- Text
= = = = =

Note.1. A similar question was asked in Simulation Based Calibration (SBC) for non-linear model. I think is worth revisiting from a specific polya process context and the philosophy of iteration of simulation-based calibration and calibration-based simulation approximate joint space of simulate and calibrate function.

Note.2. I wonder whether the raised question can be sidestepped by considering specific verification procedures for stochastic process e.g. this paper on sbc for gaussian process. There are two pieces to this question: i) does unstable equilibrium point affect their method ii) if not, could we view their model to be rightly calibrated? (statically calibrated, but not dynamically calibrated perhaps)

1 Like

The rank uniformity of SBC follows from well-defined assumptions – the models used to simulate data and construct a posterior distribution have to be consistent with each other and the posterior samples have to be exact.
Ideally the models are not only consistent with other but also accurately represent the data generating process of applied interest, but that is not technically necessary.

= = = = =

- Questions to answer
1. From the SBC discussion, write out the passage starting at "Note.2. I wonder" and ending at "not technically necessary.".
2. According to the SBC discussion, what two conditions does the rank uniformity of SBC rely on?
Nothing in the records is needed here.

= = = = =

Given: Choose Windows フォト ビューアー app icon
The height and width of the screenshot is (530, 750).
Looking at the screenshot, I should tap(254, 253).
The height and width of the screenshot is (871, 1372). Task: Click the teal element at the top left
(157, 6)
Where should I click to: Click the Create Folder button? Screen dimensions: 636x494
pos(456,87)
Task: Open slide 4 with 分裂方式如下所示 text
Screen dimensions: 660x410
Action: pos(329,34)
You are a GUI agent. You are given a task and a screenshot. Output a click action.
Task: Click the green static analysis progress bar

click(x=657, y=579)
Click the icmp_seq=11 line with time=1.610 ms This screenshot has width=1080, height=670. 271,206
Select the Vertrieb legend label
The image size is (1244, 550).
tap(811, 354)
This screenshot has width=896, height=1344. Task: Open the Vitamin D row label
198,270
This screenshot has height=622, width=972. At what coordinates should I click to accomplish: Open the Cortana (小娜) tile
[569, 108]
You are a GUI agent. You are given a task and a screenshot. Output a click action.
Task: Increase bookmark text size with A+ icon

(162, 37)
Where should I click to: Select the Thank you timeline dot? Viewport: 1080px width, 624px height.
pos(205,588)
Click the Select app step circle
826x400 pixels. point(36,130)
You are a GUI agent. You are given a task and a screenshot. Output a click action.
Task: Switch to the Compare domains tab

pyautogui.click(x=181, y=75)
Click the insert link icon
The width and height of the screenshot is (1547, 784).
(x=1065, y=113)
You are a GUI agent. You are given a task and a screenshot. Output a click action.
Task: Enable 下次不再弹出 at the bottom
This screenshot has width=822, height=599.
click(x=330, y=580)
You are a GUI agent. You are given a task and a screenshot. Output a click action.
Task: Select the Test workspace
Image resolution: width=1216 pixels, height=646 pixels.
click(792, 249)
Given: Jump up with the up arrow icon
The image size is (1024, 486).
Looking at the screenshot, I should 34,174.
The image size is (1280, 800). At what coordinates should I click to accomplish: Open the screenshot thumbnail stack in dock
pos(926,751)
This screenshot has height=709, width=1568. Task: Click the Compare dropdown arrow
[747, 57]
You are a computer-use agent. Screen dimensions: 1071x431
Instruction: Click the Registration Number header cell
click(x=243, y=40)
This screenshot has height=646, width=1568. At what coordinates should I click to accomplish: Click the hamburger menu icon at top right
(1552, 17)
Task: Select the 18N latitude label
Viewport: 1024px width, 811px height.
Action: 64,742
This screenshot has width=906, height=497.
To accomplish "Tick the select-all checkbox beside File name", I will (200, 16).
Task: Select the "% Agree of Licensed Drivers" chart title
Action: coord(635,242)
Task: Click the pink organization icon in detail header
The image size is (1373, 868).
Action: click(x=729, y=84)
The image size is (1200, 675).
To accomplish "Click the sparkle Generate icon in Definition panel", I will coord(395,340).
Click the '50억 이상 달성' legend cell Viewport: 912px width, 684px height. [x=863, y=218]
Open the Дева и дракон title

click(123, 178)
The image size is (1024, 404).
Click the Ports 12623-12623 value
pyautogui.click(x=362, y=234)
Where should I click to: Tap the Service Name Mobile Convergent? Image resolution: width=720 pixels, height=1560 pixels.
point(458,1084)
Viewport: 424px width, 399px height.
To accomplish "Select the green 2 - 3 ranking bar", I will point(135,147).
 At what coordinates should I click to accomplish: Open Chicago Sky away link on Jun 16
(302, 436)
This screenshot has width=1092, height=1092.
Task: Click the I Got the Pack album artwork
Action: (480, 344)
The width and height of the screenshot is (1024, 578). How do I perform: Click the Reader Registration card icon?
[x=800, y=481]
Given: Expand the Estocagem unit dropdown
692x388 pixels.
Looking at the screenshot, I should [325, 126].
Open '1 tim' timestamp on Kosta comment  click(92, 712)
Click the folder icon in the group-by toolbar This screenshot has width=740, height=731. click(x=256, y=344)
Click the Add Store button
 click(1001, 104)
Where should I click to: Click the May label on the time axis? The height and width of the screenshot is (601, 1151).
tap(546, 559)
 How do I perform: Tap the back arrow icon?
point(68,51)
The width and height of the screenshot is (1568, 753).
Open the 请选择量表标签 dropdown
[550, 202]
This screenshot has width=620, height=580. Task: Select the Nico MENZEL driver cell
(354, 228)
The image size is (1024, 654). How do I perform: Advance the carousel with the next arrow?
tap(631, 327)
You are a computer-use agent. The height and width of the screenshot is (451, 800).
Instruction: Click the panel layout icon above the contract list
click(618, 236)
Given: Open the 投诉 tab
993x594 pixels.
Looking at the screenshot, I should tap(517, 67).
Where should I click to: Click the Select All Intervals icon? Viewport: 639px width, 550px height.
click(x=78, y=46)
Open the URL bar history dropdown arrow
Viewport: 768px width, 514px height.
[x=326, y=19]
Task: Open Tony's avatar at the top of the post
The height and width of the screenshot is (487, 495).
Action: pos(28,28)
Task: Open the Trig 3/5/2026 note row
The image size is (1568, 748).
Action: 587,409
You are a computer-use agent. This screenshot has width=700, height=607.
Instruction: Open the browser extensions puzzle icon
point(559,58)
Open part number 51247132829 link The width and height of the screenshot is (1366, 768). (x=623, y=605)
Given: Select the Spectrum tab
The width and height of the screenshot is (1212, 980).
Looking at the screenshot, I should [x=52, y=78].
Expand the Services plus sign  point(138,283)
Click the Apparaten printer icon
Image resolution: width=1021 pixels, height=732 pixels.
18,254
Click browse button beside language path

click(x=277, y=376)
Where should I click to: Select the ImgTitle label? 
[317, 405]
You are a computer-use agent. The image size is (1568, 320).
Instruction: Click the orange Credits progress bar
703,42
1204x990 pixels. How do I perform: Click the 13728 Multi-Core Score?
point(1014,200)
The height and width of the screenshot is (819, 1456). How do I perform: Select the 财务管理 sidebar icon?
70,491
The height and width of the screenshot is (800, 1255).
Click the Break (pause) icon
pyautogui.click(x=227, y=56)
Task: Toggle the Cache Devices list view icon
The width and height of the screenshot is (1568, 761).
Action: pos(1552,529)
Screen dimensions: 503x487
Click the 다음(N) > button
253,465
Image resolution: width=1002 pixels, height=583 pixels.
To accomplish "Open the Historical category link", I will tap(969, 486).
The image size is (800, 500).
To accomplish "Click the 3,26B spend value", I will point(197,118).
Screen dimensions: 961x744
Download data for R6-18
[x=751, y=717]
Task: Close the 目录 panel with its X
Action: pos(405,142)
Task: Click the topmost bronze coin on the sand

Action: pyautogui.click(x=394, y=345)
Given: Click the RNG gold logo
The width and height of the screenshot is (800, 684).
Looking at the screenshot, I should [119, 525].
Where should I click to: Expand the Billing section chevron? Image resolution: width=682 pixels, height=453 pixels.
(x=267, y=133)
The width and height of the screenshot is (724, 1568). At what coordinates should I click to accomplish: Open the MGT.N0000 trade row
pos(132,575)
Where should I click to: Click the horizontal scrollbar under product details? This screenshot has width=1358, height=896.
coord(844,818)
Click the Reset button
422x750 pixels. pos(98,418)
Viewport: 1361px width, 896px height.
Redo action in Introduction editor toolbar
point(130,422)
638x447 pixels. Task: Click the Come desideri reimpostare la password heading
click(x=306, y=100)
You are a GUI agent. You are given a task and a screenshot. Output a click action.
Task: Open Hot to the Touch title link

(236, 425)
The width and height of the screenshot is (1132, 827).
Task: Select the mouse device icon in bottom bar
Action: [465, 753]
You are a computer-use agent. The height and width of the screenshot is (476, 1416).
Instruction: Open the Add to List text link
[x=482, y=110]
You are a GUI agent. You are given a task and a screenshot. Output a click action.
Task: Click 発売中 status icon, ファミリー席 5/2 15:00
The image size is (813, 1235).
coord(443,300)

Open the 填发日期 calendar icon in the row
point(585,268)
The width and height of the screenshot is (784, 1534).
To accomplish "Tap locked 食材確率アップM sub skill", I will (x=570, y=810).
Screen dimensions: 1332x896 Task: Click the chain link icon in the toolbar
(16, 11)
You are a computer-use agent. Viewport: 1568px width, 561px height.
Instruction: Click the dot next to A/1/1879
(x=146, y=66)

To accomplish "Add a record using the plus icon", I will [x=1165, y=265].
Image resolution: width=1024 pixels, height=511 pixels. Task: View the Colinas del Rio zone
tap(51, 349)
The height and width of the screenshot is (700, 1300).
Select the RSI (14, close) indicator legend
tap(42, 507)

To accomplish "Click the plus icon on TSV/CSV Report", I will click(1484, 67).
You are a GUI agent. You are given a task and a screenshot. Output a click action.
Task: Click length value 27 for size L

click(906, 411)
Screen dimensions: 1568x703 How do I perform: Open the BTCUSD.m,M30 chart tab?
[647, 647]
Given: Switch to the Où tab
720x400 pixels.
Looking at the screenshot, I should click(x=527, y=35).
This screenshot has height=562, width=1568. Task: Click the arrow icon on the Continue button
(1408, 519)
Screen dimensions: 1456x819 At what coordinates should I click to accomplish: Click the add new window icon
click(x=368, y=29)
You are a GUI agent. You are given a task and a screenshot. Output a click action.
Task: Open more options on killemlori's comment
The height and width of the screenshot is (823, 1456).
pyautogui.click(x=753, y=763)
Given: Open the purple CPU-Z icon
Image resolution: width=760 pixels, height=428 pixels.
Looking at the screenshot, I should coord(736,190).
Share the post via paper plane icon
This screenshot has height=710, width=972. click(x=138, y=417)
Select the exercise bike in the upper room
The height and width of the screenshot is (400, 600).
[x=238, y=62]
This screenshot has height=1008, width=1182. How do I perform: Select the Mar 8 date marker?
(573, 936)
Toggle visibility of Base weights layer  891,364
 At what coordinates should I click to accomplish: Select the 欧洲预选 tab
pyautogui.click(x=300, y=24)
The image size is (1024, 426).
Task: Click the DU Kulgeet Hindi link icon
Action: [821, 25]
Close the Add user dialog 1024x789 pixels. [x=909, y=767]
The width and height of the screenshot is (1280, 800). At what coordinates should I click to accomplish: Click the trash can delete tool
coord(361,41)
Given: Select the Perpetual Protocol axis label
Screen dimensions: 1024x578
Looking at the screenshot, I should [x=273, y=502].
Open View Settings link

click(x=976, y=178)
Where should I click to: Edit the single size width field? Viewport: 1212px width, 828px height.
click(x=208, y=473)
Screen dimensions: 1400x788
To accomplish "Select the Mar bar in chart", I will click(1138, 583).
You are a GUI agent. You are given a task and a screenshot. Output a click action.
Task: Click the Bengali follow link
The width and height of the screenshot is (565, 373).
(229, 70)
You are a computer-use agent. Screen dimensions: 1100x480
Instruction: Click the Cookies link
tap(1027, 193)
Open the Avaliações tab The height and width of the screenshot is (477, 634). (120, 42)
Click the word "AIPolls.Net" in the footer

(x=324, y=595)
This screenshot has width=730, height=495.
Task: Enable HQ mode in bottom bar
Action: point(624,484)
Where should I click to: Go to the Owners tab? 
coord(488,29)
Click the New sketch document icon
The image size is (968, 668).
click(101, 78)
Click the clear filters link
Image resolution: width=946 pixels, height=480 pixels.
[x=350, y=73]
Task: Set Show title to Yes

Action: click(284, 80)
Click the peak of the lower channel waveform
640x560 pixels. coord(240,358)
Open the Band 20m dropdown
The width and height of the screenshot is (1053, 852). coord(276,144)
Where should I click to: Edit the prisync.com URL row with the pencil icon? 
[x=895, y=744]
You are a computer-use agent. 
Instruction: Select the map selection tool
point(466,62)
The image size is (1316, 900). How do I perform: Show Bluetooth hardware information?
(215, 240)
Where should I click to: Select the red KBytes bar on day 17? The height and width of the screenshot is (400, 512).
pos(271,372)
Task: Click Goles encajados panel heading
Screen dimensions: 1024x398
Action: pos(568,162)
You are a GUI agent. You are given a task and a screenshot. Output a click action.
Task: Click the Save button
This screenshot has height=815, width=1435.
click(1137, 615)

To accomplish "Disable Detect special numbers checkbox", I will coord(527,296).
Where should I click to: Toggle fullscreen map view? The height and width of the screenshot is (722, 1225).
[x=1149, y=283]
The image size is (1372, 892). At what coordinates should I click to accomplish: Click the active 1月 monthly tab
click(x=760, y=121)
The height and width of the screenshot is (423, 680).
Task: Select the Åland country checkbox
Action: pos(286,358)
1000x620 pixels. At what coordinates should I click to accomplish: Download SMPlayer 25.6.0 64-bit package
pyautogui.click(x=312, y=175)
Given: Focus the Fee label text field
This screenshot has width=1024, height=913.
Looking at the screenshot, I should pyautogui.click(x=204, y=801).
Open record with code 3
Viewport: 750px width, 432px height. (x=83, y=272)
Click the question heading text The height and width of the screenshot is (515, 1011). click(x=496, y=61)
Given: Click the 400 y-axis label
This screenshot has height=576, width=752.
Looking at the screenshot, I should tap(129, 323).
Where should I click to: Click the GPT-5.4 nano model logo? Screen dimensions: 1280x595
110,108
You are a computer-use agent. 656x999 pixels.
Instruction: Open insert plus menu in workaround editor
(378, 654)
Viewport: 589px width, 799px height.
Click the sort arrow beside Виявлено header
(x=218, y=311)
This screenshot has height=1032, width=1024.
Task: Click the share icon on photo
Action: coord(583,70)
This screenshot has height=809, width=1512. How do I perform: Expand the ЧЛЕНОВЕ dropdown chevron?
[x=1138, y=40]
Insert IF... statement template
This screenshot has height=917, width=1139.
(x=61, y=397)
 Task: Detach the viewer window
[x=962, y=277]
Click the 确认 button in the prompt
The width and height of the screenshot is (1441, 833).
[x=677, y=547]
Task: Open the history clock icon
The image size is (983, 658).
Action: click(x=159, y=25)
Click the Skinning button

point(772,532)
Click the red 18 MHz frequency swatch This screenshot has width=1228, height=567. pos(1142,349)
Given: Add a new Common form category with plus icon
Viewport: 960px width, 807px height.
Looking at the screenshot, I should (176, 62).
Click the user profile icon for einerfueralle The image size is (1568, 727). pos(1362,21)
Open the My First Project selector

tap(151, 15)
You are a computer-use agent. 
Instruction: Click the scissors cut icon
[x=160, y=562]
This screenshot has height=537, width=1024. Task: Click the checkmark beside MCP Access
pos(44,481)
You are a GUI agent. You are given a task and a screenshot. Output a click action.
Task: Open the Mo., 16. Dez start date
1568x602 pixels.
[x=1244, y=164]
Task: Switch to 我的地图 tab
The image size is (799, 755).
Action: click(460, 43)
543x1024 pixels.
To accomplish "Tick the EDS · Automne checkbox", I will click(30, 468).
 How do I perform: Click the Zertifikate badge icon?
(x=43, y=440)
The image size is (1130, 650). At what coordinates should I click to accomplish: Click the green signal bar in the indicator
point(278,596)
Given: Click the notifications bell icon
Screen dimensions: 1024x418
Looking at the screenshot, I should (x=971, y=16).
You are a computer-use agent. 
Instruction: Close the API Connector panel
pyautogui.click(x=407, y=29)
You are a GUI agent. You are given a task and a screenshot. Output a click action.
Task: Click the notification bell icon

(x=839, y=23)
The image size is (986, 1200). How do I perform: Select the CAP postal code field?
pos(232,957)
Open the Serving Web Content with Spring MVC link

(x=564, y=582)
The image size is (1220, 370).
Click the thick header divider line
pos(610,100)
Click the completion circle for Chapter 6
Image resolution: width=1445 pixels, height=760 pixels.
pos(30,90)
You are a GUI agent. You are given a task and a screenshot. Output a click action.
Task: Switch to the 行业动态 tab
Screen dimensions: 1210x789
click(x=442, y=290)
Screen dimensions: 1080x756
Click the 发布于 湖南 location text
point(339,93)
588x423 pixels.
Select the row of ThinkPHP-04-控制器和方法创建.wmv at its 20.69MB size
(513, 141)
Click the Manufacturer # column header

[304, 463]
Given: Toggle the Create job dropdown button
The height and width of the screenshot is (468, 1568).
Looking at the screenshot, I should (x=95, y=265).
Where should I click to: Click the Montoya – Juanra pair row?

= = = = =

- Results in order
1.
Note.2. I wonder whether the raised question can be sidestepped by considering specific verification procedures for stochastic process e.g. this paper on sbc for gaussian process. There are two pieces to this question: i) does unstable equilibrium point affect their method ii) if not, could we view their model to be rightly calibrated? (statically calibrated, but not dynamically calibrated perhaps)

1 Like

The rank uniformity of SBC follows from well-defined assumptions – the models used to simulate data and construct a posterior distribution have to be consistent with each other and the posterior samples have to be exact.
Ideally the models are not only consistent with other but also accurately represent the data generating process of applied interest, but that is not technically necessary.

2. The models used to simulate data and construct a posterior distribution must be consistent with each other, and the posterior samples must be exact.